Textauszug:
+ + + +
Was ist mit den „Spaziergängern“?



  • Die „Spaziergänge“ vermisse er als Thema, meldete sich ein Lorscher in der Sicherheitskonferenz zu Wort. „Horden von Menschen“ zögen seit Ende vorigen Jahres jeden Mittwochabend durch die Stadt, träten zum Teil „beleidigend und aggressiv“ auf. Ihre Demos seien nicht genehmigt, klagte er – Polizisten säßen im Auto und sähen zu.
  • „Das ist ein Thema in Lorsch“, bestätigte Bürgermeister Schönung mit Blick auf die „Spaziergänge“ gegen Corona-Maßnahmen. Es habe verschiedene Herangehensweisen gegeben. Daran erinnerte auch Juliane Ries. Meinungs- und Versammlungsfreiheit seien hierzulande ein sehr hohes Gut. Eine Demokratie müsse es grundsätzlich aushalten, wenn Meinungen „rechts oder links vom Mainstream“ auf die Straße getragen werden, erläuterte die Leiterin der Polizeidirektion Bergstraße. Das gehöre zum Meinungsbildungsprozess, auch wenn man die Meinungen nicht teile. Es stehe Teilnehmern auch frei, wie sie ihre Meinung kundtun wollten.
+ + + +
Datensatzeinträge
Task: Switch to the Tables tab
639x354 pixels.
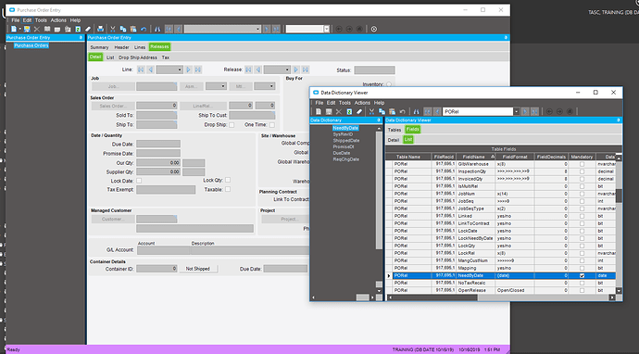Action: tap(395, 130)
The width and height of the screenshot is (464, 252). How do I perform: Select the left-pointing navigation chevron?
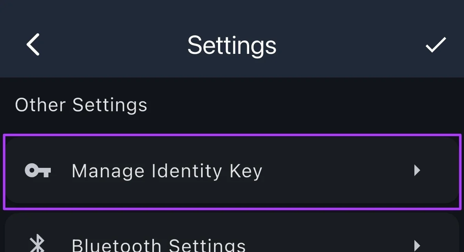tap(33, 44)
+ + + +
Zu bearbeiten:
a) Fassen Sie den Text über die „Spaziergänge“ in Lorsch in zwei Sätzen zusammen.
b) Führen Sie den Text über die „Spaziergänge“ in Lorsch im Anschluss an seinen letzten Satz weiter.

Nummerierte Antworten:
a) Ein Lorscher beklagte in der Sicherheitskonferenz, dass seit Ende vorigen Jahres jeden Mittwochabend nicht genehmigte „Spaziergänge“ durch die Stadt zögen, deren Teilnehmer teils beleidigend und aggressiv aufträten, während Polizisten im Auto säßen und zusähen. Bürgermeister Schönung bestätigte, dass die „Spaziergänge“ gegen Corona-Maßnahmen ein Thema in Lorsch seien, und Juliane Ries, Leiterin der Polizeidirektion Bergstraße, erklärte, Meinungs- und Versammlungsfreiheit seien ein sehr hohes Gut und eine Demokratie müsse auch Meinungen „rechts oder links vom Mainstream“ auf der Straße aushalten.

b)
  • Die Hürden für Auflösungen oder Verbote seien hoch. Es müsse zum Beispiel eine Prognose vorliegen, dass eine erhebliche Gefährdung beziehungsweise Straftaten zu erwarten seien. „Wenn ich das nicht sauber prognostizieren kann, werde ich bei jedem Gericht scheitern“, erinnerte sie an Verfahren in Stuttgart, bei denen Verbote gekippt wurden.
  • Werde ein Verbot im Nachhinein aufgehoben, gebe das anderen „Aufwind“. Es sei nicht zielführend, die Lage zu befeuern. Würde die Polizei härter eingreifen, würden Demo-Teilnehmer Kapital daraus schlagen, stimmte ein Bürger zu.
  • In Lorsch wurden Auflagen erlassen, damit zum Beispiel nicht vor dem Altenheim getrommelt wird. Teilnehmer sind jetzt mit einer „stillen Trommel“ unterwegs. Es waren bei Verstößen Ordnungswidrigkeitsverfahren angestoßen worden und es wurden auch Personalien festgestellt. Die „Spaziergänge“ verliefen bislang zumeist störungsfrei. In Richtung der Teilnehmer wurde allerdings einmal ein Kieselstein geworfen und ein Auto beschädigt.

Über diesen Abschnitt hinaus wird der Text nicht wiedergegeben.